[Registros de uma fonte de dados]
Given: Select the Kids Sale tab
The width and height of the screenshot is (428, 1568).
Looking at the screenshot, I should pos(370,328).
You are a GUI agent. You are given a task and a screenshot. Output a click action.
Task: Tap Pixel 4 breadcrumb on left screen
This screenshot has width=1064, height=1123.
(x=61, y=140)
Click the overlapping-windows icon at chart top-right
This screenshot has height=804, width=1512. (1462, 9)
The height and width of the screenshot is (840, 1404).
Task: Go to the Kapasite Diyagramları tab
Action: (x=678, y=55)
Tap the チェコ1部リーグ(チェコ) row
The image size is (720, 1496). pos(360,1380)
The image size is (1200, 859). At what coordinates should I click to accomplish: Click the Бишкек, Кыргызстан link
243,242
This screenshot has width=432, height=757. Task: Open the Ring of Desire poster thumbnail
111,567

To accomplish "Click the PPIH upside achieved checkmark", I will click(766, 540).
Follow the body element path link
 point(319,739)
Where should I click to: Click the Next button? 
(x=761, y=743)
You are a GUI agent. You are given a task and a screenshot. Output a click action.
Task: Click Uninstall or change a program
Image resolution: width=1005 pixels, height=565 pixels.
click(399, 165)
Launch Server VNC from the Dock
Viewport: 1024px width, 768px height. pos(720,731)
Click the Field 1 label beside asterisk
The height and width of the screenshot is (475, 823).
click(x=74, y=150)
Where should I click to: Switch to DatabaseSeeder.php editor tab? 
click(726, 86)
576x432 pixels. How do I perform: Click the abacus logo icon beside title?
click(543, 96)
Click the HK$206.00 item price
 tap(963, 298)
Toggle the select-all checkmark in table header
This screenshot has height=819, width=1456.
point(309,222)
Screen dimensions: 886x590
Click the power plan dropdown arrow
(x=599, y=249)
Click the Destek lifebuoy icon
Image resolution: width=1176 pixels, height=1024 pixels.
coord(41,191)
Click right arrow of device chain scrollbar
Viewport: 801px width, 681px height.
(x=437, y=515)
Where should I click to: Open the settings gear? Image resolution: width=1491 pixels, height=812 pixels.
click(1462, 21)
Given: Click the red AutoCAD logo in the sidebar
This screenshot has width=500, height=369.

= Problema =
Reescreva todas as entradas acima, substituindo "dropdown arrow" por "drop-down arrow" e mantendo todo o resto igual.

= Resposta =
Given: Select the Kids Sale tab
The width and height of the screenshot is (428, 1568).
Looking at the screenshot, I should pos(370,328).
You are a GUI agent. You are given a task and a screenshot. Output a click action.
Task: Tap Pixel 4 breadcrumb on left screen
This screenshot has width=1064, height=1123.
(x=61, y=140)
Click the overlapping-windows icon at chart top-right
This screenshot has height=804, width=1512. (1462, 9)
The height and width of the screenshot is (840, 1404).
Task: Go to the Kapasite Diyagramları tab
Action: (x=678, y=55)
Tap the チェコ1部リーグ(チェコ) row
The image size is (720, 1496). pos(360,1380)
The image size is (1200, 859). At what coordinates should I click to accomplish: Click the Бишкек, Кыргызстан link
243,242
This screenshot has width=432, height=757. Task: Open the Ring of Desire poster thumbnail
111,567

To accomplish "Click the PPIH upside achieved checkmark", I will click(766, 540).
Follow the body element path link
 point(319,739)
Where should I click to: Click the Next button? 
(x=761, y=743)
You are a GUI agent. You are given a task and a screenshot. Output a click action.
Task: Click Uninstall or change a program
Image resolution: width=1005 pixels, height=565 pixels.
click(399, 165)
Launch Server VNC from the Dock
Viewport: 1024px width, 768px height. pos(720,731)
Click the Field 1 label beside asterisk
The height and width of the screenshot is (475, 823).
click(x=74, y=150)
Where should I click to: Switch to DatabaseSeeder.php editor tab? 
click(726, 86)
576x432 pixels. How do I perform: Click the abacus logo icon beside title?
click(543, 96)
Click the HK$206.00 item price
 tap(963, 298)
Toggle the select-all checkmark in table header
This screenshot has height=819, width=1456.
point(309,222)
Screen dimensions: 886x590
Click the power plan drop-down arrow
(x=599, y=249)
Click the Destek lifebuoy icon
Image resolution: width=1176 pixels, height=1024 pixels.
coord(41,191)
Click right arrow of device chain scrollbar
Viewport: 801px width, 681px height.
(x=437, y=515)
Where should I click to: Open the settings gear? Image resolution: width=1491 pixels, height=812 pixels.
click(1462, 21)
Given: Click the red AutoCAD logo in the sidebar
This screenshot has width=500, height=369.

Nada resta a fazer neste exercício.